(Beginning of Extracted material)
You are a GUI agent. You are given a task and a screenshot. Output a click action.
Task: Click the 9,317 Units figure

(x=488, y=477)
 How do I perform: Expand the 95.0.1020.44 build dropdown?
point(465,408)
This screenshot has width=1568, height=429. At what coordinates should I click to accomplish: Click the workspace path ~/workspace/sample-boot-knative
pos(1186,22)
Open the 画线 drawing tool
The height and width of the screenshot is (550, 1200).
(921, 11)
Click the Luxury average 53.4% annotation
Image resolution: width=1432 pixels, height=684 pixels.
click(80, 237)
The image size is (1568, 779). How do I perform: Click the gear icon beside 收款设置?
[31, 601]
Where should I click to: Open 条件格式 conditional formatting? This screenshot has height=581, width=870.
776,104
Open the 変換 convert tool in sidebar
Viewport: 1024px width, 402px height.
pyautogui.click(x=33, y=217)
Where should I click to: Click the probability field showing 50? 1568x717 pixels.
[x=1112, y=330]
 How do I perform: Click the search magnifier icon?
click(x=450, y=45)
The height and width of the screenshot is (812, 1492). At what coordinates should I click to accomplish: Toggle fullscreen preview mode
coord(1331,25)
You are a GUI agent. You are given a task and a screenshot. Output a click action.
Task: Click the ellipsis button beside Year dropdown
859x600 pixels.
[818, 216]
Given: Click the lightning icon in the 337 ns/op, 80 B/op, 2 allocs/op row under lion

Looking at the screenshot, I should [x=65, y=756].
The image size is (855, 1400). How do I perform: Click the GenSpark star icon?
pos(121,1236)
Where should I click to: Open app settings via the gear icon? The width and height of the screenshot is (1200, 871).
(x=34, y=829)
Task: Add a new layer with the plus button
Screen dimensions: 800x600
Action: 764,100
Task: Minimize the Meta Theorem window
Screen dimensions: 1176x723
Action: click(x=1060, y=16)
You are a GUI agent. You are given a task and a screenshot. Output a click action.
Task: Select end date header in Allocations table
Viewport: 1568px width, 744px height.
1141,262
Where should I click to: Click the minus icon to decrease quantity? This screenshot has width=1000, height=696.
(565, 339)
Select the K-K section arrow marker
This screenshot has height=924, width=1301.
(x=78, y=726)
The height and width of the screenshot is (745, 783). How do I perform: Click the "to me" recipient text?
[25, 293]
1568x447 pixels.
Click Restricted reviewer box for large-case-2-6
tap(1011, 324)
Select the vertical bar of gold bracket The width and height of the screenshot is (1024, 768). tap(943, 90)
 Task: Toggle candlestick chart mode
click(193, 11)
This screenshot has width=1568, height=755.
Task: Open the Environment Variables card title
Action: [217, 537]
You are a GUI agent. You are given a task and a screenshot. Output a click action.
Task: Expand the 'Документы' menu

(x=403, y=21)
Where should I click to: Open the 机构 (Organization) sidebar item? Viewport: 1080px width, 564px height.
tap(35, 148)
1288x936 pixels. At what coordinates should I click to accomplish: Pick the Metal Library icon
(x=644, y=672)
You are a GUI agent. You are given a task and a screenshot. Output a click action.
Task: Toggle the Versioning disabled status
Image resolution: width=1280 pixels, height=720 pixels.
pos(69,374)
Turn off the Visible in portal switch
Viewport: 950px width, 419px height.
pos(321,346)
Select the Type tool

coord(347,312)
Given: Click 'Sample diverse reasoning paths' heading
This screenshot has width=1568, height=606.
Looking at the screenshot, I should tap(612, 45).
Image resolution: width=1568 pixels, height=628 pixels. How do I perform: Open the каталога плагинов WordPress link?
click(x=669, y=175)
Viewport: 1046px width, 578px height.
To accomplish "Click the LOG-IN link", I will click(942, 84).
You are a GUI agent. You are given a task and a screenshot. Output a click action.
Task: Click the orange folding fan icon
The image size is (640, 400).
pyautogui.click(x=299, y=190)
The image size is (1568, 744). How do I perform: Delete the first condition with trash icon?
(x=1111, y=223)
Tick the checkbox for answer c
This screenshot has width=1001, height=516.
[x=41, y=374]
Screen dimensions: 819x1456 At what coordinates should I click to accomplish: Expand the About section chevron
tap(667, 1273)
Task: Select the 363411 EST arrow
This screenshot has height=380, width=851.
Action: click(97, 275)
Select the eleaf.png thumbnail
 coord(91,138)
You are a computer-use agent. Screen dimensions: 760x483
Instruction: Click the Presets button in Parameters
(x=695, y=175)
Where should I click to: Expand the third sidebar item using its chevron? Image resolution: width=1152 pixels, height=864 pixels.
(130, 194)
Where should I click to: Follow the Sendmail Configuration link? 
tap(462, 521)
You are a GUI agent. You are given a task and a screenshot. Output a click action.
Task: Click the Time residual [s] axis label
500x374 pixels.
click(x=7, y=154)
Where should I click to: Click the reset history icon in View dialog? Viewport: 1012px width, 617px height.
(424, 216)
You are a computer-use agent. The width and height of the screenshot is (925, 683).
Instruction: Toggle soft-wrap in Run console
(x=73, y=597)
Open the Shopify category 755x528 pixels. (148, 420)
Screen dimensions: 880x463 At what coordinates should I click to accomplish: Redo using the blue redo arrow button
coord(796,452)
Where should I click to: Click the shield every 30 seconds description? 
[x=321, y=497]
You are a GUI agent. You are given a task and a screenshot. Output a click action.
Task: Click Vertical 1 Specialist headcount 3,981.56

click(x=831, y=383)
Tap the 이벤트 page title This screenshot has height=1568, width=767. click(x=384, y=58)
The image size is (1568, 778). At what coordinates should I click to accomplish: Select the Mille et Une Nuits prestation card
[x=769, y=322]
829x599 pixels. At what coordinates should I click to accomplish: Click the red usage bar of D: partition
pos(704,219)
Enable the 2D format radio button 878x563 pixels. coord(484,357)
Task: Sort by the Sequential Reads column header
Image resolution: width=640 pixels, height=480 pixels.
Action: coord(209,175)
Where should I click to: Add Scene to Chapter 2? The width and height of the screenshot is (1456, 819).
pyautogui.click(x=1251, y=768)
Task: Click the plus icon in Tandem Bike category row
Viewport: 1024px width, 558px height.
(End of Extracted material)
# Exercise description
Where does the string "category" appear in the records above? Return every line that holds it.

# Completed task
Open the Shopify category 755x528 pixels. (148, 420)
Task: Click the plus icon in Tandem Bike category row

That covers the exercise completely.